Sure, some of it worked. The Modern Family
stunt with a bad-seed little Lily reinforced the cast's rights to Emmy
dominance. Amy Poehler and Julia Louis-Dreyfus pretending to switch
acceptance speeches was amusing, if a bit ungracious. And let's thank
the crowd for sparing us the Queen for a Day applause during the
in-memoriam segment -- and the director for getting the show in on time,
though we'd be even more grateful if he'd done it by cutting out bits
rather than cutting off winners.
Still, too
much of the broadcast smacked of a yearning-to-be-hip desperation, born
out of some self-loathing desire to appeal to people who don't care
about the Emmys. But they're not watching. They're never going to watch.
You're just making the people who do watch feel stupid for watching.
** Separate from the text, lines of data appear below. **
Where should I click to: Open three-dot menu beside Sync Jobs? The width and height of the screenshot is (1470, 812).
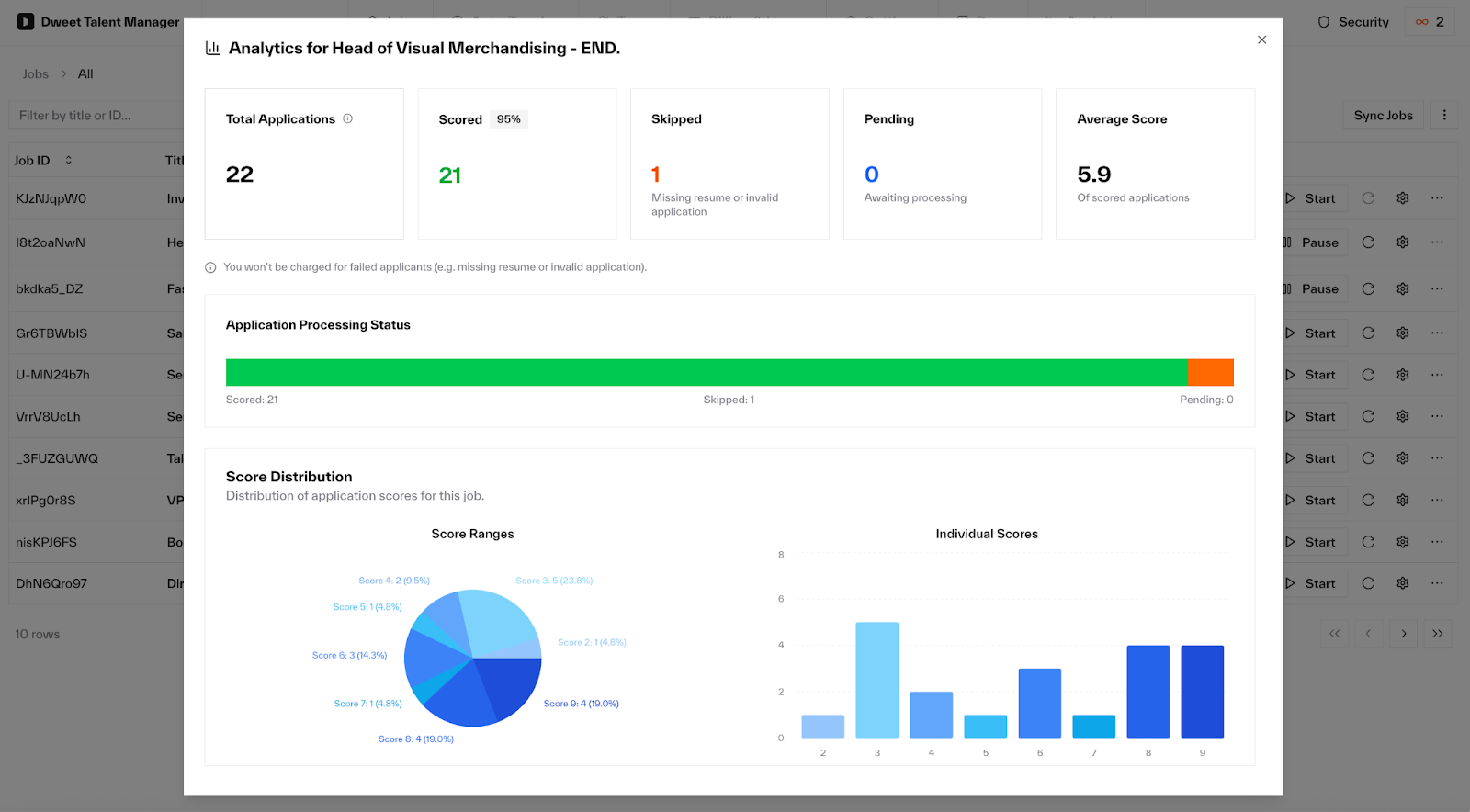pos(1444,115)
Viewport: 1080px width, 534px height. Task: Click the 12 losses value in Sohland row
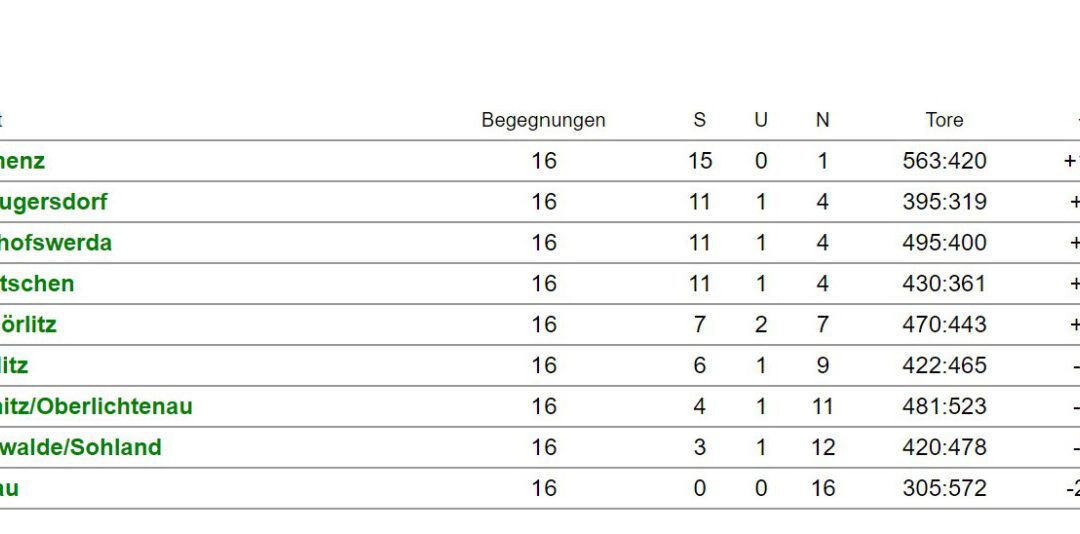822,447
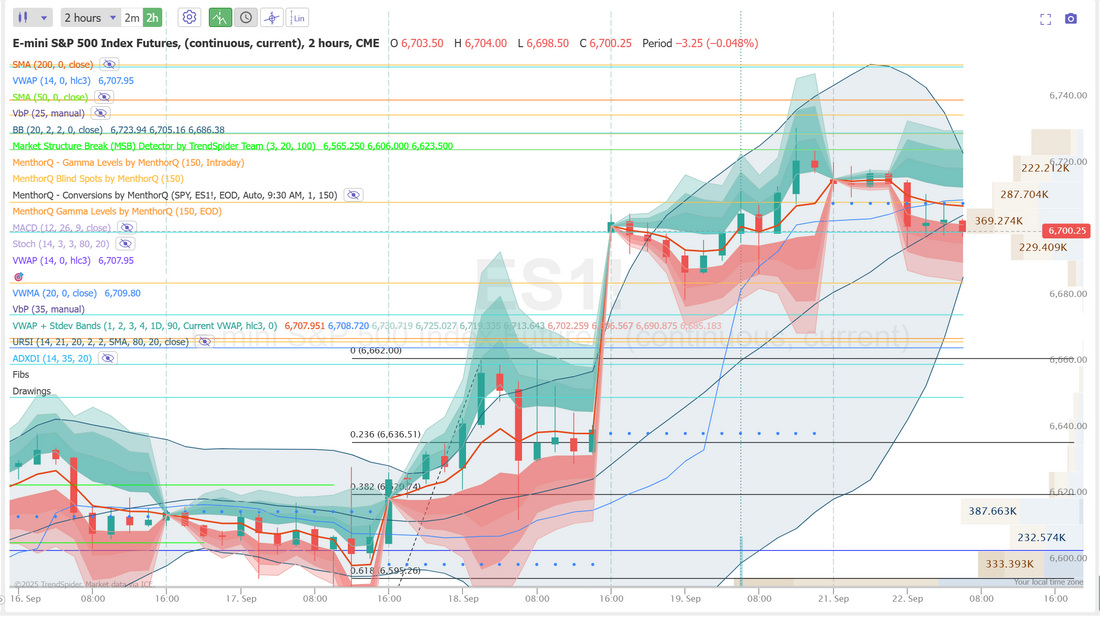
Task: Enter fullscreen chart mode
Action: pos(1046,19)
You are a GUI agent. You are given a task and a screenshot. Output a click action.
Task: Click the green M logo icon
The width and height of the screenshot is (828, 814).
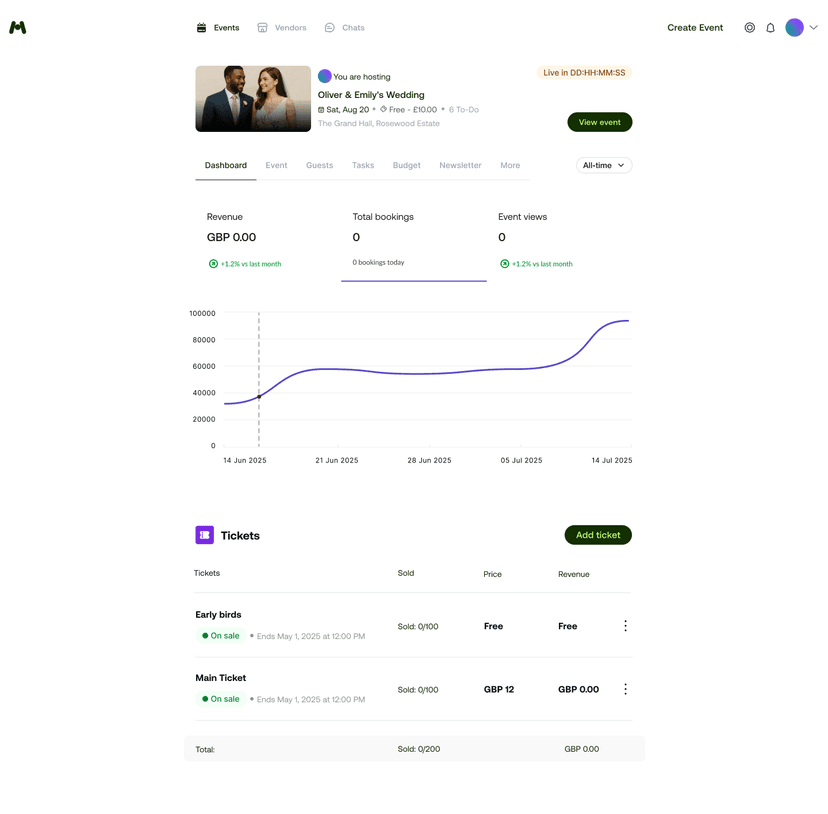point(18,28)
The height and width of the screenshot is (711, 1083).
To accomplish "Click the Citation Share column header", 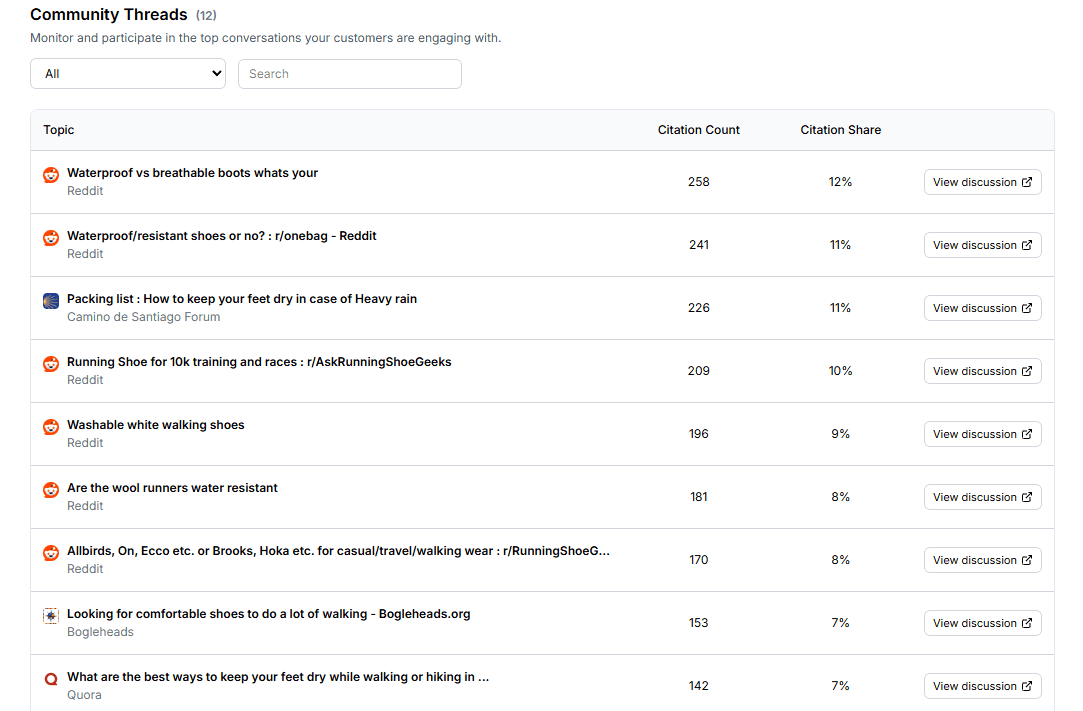I will pyautogui.click(x=840, y=129).
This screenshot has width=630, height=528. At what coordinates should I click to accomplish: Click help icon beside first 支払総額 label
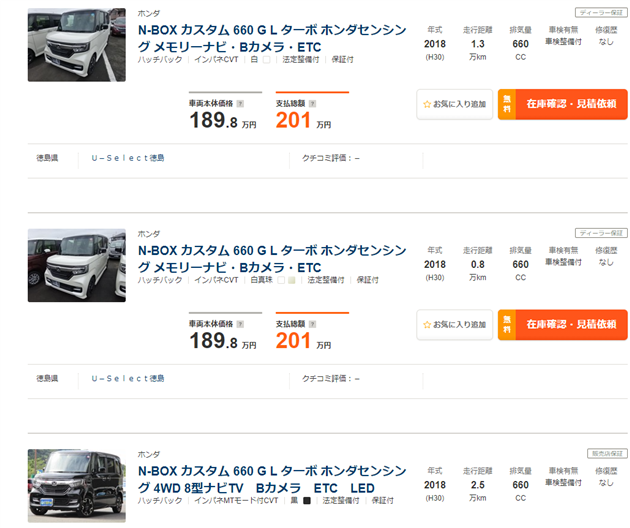click(x=312, y=102)
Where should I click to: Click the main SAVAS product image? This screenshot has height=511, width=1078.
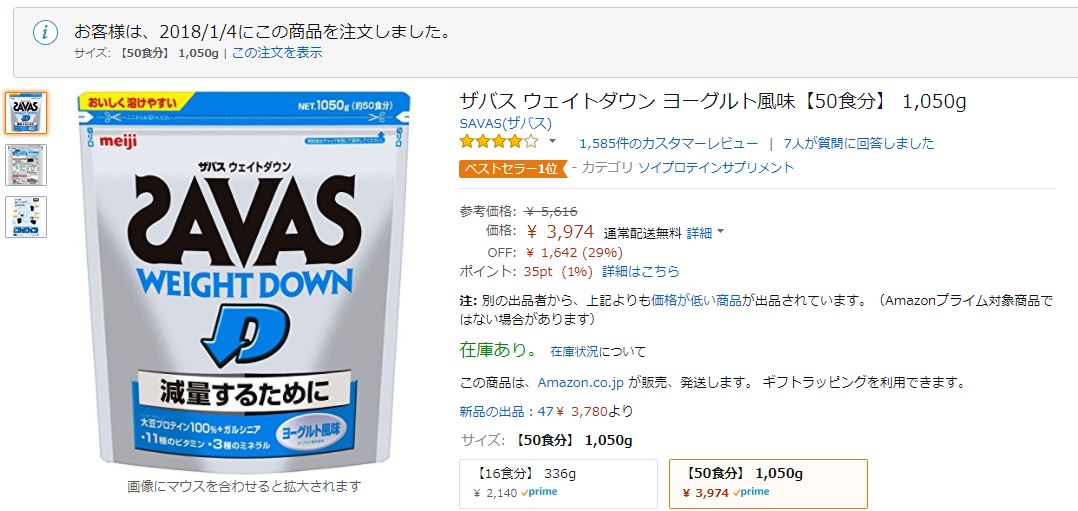click(245, 282)
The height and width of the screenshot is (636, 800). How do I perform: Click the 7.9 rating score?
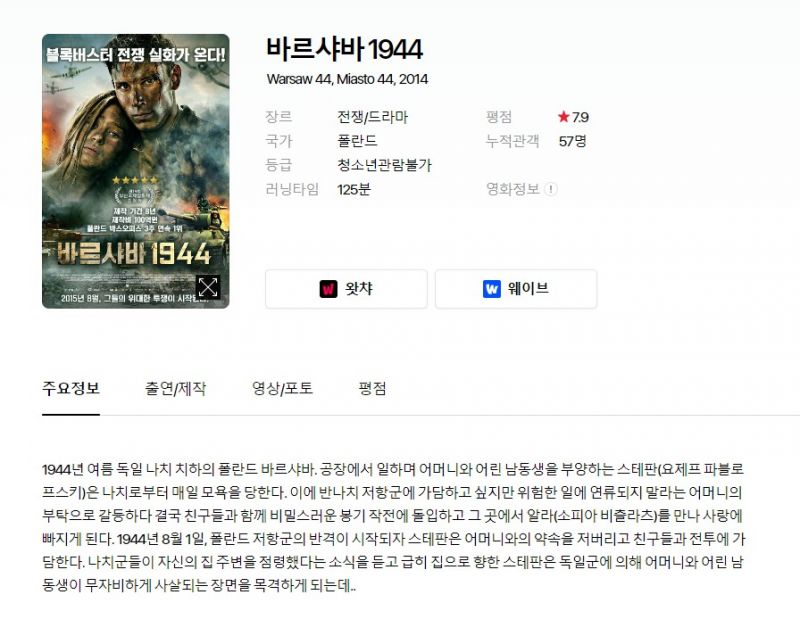tap(580, 117)
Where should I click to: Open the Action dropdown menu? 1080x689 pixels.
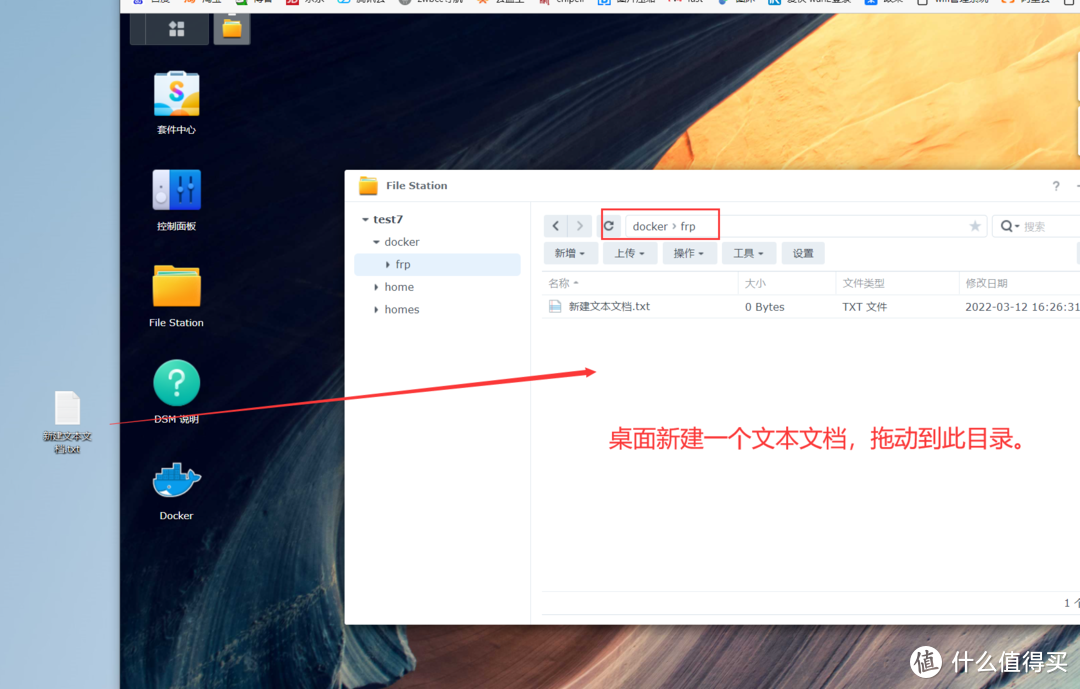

The shame is, it was a fairly good year for the awards themselves. Yes, many of the wins were predictable -- Modern Family, Homeland, Damian Lewis, Claire Danes, Maggie Smith, Julie Bowen, The Amazing Race
and Louis C.K. among them -- but they were predictable precisely
because they were so well-deserved. What, should the voters pick lesser
winners just so we'd be surprised?
And speaking of surprises, the night did produce one that will go down with Emmy's biggest: Jon Cryer's win for Two and a Half Men.
Not that Cryer isn't a terrific actor, but a win for that show in this
season really makes you think he was rewarded less for performing than
for surviving.
Maybe he should be the next Emmy host. After all, a talent for survival may be the job's top requirement.